Aida and Ra’id both smile at that question. Tibby is precisely the kind of soldier they want. Their reaction draws a proud smile from Baruti, who while eager is patient to listen to their assessment.

“First,” Aida says, “we need to remove that horrific shackle from you. We will introduce you to some of our doctors, have them do a thorough review of your body, of your implants. It will likely take a month for us to reverse-engineer what they did to you, after which point, we will bring you to Telmun for surgery.”

“Telmun is an arcology,” Baruti explains. “A pyramid in the mountains to a north, an unassailable fortress where we keep our most precious resources.”

Ra’id nods, taking another sip of his wine. “I have also taken the liberty of reaching out to one of our associates overseas in America, one who shares your former gift. I have sent him to locate your missing son/.” He says, and Tibby knows exactly what Ra’id is speaking of: Adze.

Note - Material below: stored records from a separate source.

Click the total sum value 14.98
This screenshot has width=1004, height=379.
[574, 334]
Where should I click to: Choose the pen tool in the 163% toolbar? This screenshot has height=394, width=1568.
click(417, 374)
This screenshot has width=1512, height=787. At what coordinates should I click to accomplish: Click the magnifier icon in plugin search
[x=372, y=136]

“It was a simple matter for us to do,” Aida says with a smile. “But we know it would mean so much more to you to be able to have that reunion.”

This is not feigned.

Tibby grips the table and her fathers hand tightly at the first utterance of Adze, gasping for air and tears do now begin to fall down her cheeks. Overcome with emotion and shaking from it all. The glacial wall she has painstakingly erected to surround herself has a long wide crack in it now.

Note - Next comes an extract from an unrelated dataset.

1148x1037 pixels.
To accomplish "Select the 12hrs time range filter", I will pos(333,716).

"I thank you, I am so grateful. Words cannot express-"

The young woman bows her head and allows the tears to collect in a pool in her lap. One single drop lands on the table and another wobbles on top of it soon after. Vision blurred and heart full but utterly broken.

“Words do not need to.” Aida says plainly. She glances at Ra’id, who seems content to finish his wine and give as much of an approving expression as he is capable of.

“It is settled then,” Ra’id says as he sets down his empty glass. “I will send word to our doctors at Telmun, we will clear you for entrance, and then we will undo what crimes the world has done to your body.” He looks at Aida, one brow raised as if to ask is this sufficient?

Aida hides her smile behind the brim of her own wine glass and a dab of a napkin at her mouth. “Now then, why do we not celebrate this union of family with a proper meal. I have given the chef several of my family recipes,” she says with unrestrained pride. “You should try the Ash-e Reshteh,” she says to Tibby, motioning across the table to her.

Baruti, relaxed for the first time in what may be years, actually smiles. “One piece of advice I have learned to live by here…” he says to his daughter with a toothy grin.

“…never turn down a seer’s dinner recommendations.”